Every aspect of our human existence is mined for profit. Our thoughts. Our insecurities. Our longings. Our desires. Our sensuality and sexuality. Our health. Our sickness. Our fear, communications, visions, charity, and all other qualities. We are mined for any shred of human existence that could generate the smallest percentage of profit for the rich and powerful. They mine our personal histories. They mine our present data. They mine our future through debt.
Mine. Mine. Mine.
This greed has no name. There are no limits to its pathology. The economic system constructed by the unbridled greed of the elites trains us to replicate its values. It is like being held under water until we learn to fight for a single breath of air. Greed is not “normal” for humanity. We are not born with a hoarding instinct. If we were born with unbridled greed we would never stop sucking at our mother’s breast until her entire lifeblood is drained into our engorged bellies. Greed is not an evolutionary sound principle. Instead, something makes most infants stop at satiation point. That something makes us human. The greed of contemporary civilization is inhumane. It makes us into monsters.
We have a name for children who behave in this way: bullies. A bully invades another child’s yard and takes all their toys. A bully patrols the playground forcing other children to pay lunchbox tolls to enter. A bully uses violence to get what they want. A bully terrorizes and intimidates to maintain their power and position. A bully refuses to share and play with others.
When bullies are lauded as the great leaders of a nation, that nation has lost all worth. When bullies are celebrated as icons, that nation’s culture has lost its soul. When bullies are empowered by law rather than constrained by law, that nation’s legal system has become the tool of tyranny.
Our nation is a land of psychotic greed and bullies. It is up to us to change it. Every moment of every day, we must draw lines in the sand – the sand of the heart, the sand of our minds, the sand of our streets and workplaces. We must push back against the behaviors that this greed-and-bully culture has violently pounded into us. We must free ourselves from these mental chains, recognizing them as the enslavements that they are. We must call a spade, a spade. We must call a bully, a bully. We must reject our culture’s hero worship of the rich and powerful. Instead, we must see these people for the depraved criminals that they are.
Every fortune is millions of hungry children. Every mansion is thousands of homeless people sleeping in the street. Every sports car is hundreds of families stretching to make ends meet. Until we see excessive wealth as a cruelty when others cannot even survive, we will be a hollow nation, vacuous of any real meaning or worth.
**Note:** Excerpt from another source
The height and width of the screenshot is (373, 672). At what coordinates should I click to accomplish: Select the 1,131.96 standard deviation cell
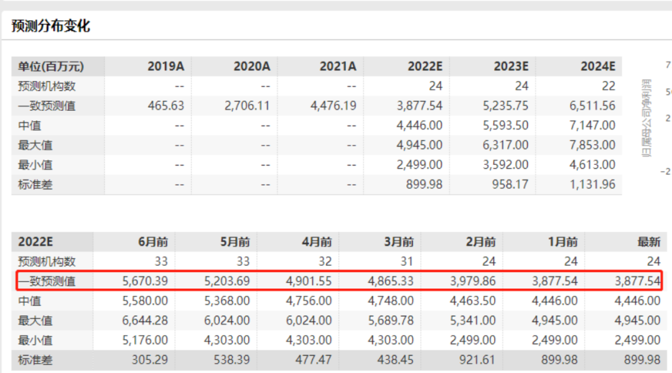[x=591, y=184]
Until we love our country enough to care for it – each and every single citizen, tree, river, animal, and plant of it; the past, present, and future of it; the heart, spirit, and soul of it – until we love our country enough to topple greed from its enshrinement in our nation’s policies and practices, we will never be able to lift our heads with honest pride. Until we stop our leaders from bullying and our bullies from becoming leaders, we will never become the nation that we are meant to be.
We will never be great. We will never be strong. We will never even be human until we have left the ways of greed and bullies behind.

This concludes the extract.